On the Publisher, execute the following:
USE [PublisherDB] GO INSERT INTO [ReplTest].[PublicationTable] ([EmailAddress] ,[DOB]) VALUES ('firstname.lastname@example.org' ,'01 Jun 1970') GO
Initially it will retry the command, as before. Eventually it will show an error message, along with the Transaction Sequence Number:
That binary number is used to run a query against the Distributor database to get the data it is attempting to send. The query is ‘sp_browsereplcmds’, with two parameters – both are the binary value taken from the Replication Monitor:
If multiple rows are returned from this query then the required row is the one where ‘command_id’ matches ‘Command ID’ shown in the error message from Replication Monitor (although you should check the column ‘partial_command’, as the query might be split across several rows).

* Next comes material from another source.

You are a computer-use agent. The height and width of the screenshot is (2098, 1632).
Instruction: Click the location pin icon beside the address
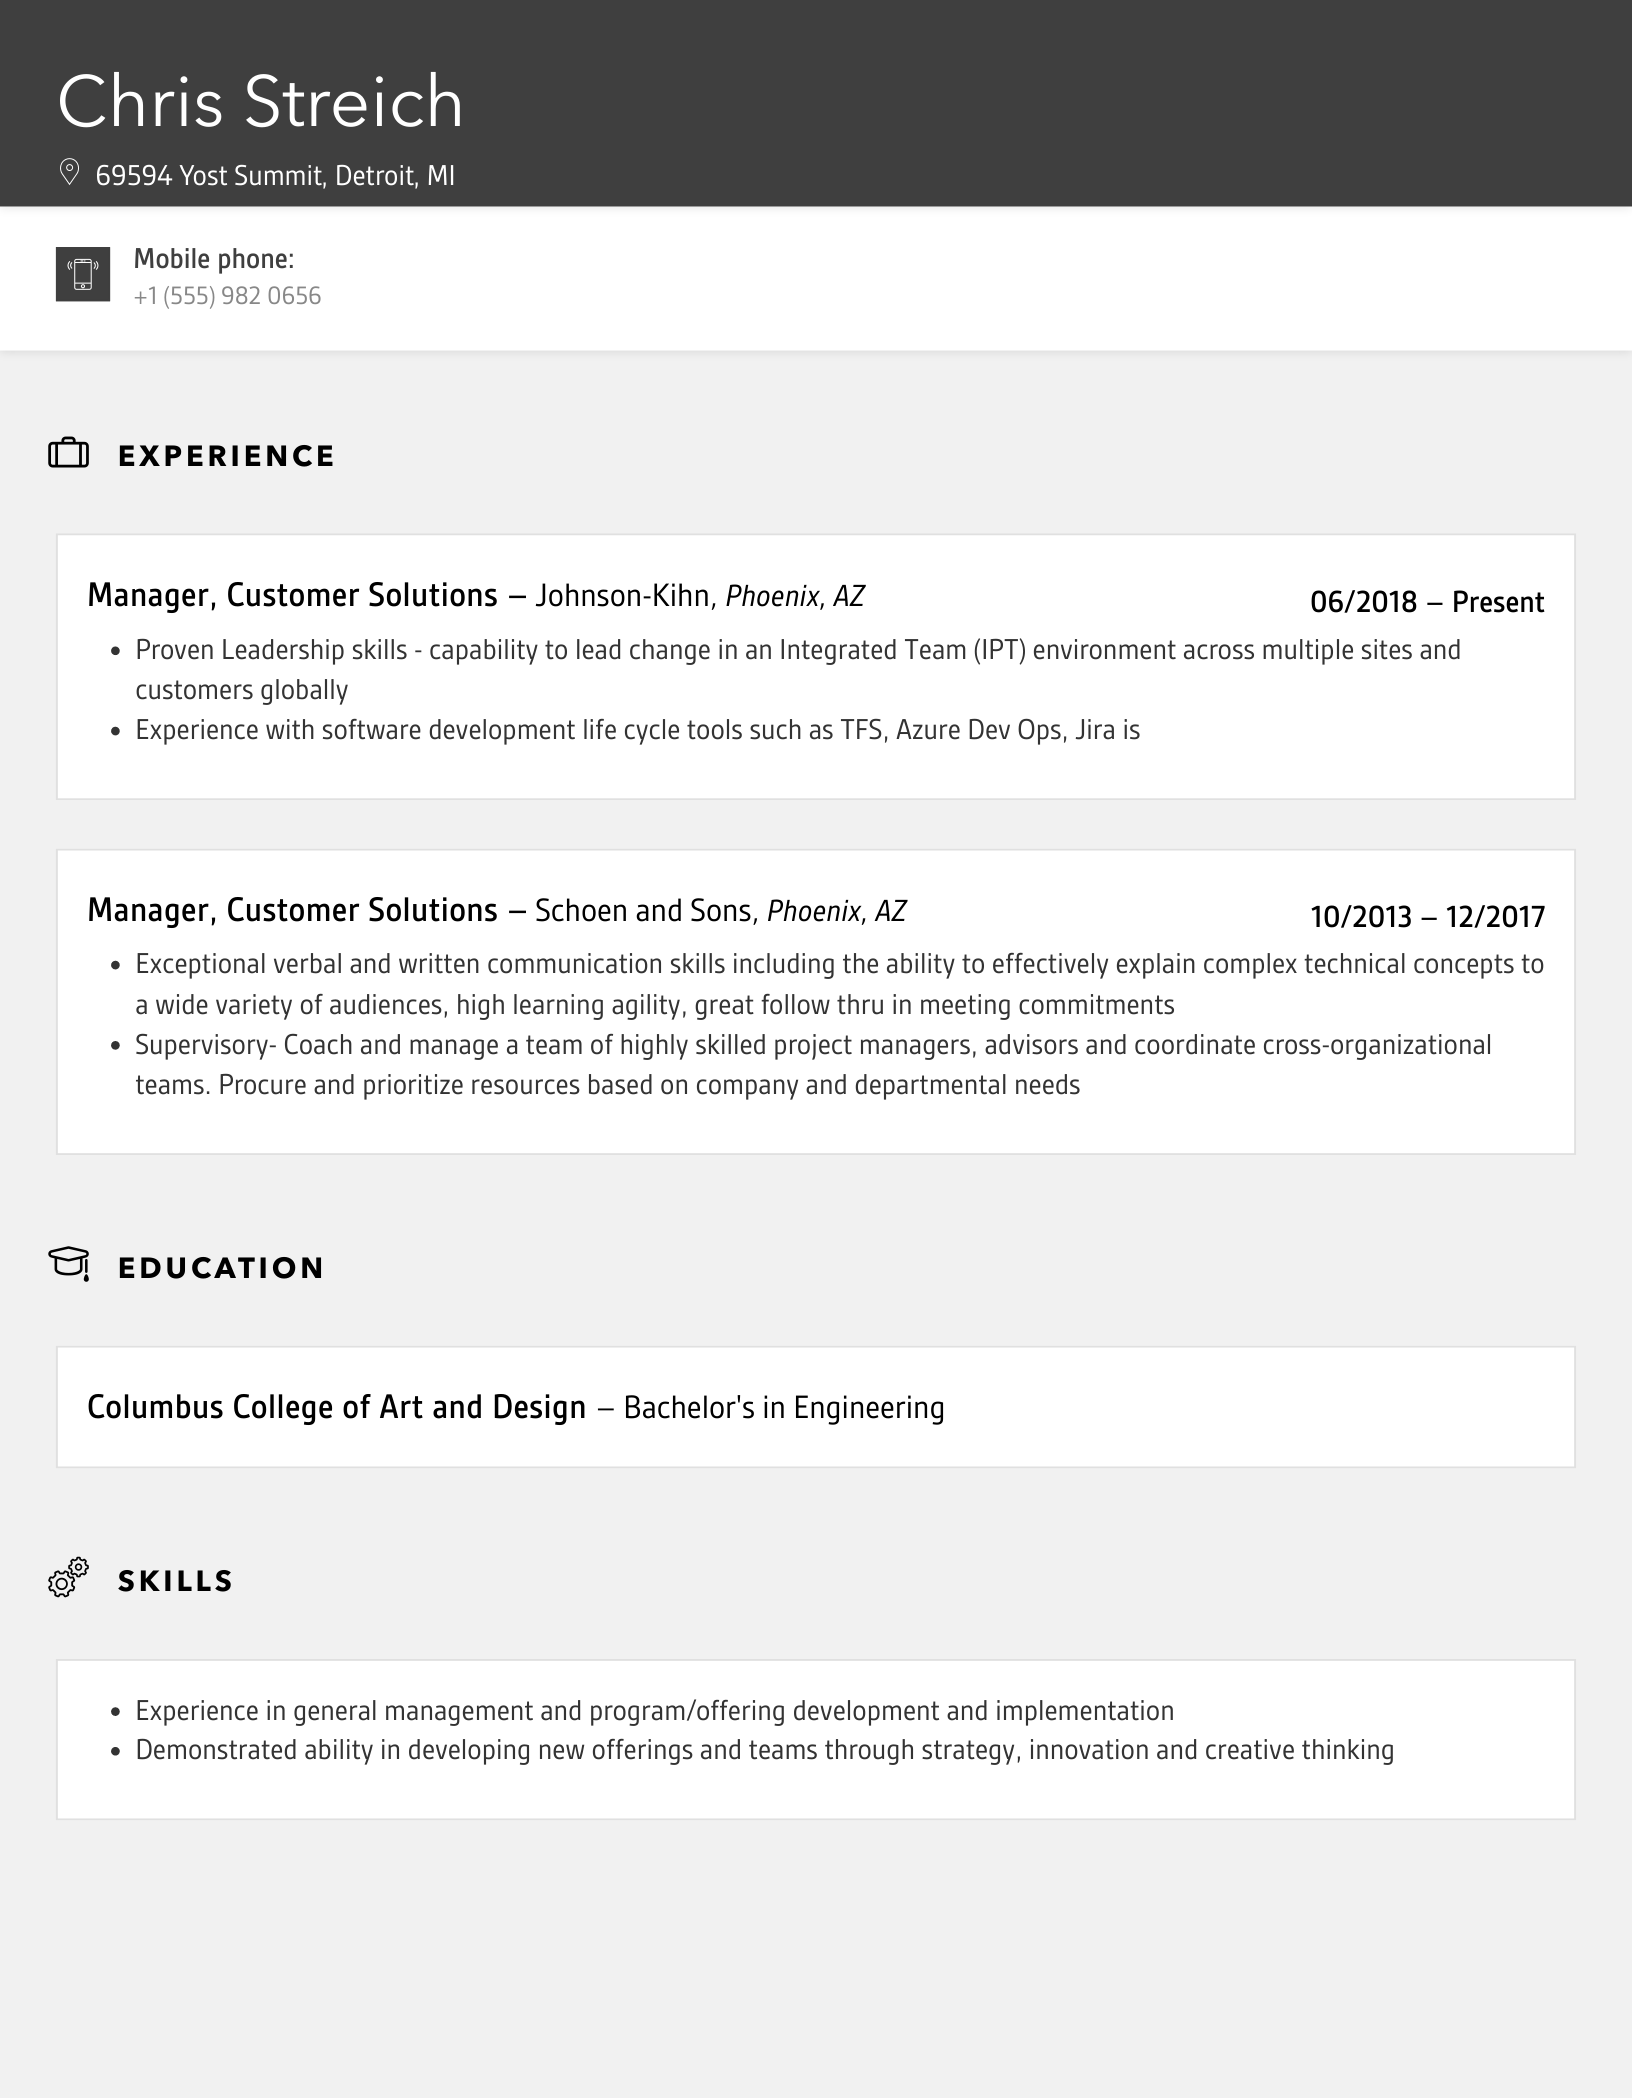(69, 173)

From the column ‘command’ we can see the call to ‘sp_MSins_Repl_SubscriptionTable’ along with the parameters used.
Copying the contents of this column to SSMS and running it against the Subscriber (with a minor amount of editing to keep SSMS happy) shows the error:
Now we have the command that is causing the issue and the parameters it is using. In this case it’s obviously a fault within the SP, so simply amend it back to save the PK column and all returns to normal.
Another basic way to check Replication is all connected up is to run a Tracer Token through it. A Tracer Token is just a small amount of data written to the log of the Publisher and then tracked through the Publication.
To run a Tracer Token through Replication Monitor go to the bottom of the tree structure in the left-hand window, selecting the Publication. Three tabs appear and one of these is ‘Tracer Tokens’. Select that tab and press the button ‘Insert tracer’.
The time for ‘Publisher to Distributor’ will generally be within a few second, as that part of the Publication is configured to run constantly. ‘Distributor to Subscriber’ can take a while, depending upon when that job is scheduled. In this Publication it is once every minute, so could take anywhere up to one minute to complete. Once completed it shows the total latency and is an indication that the connections are configured correctly for the three main elements (Publisher, Distributor and Subscriber) to communicate correctly.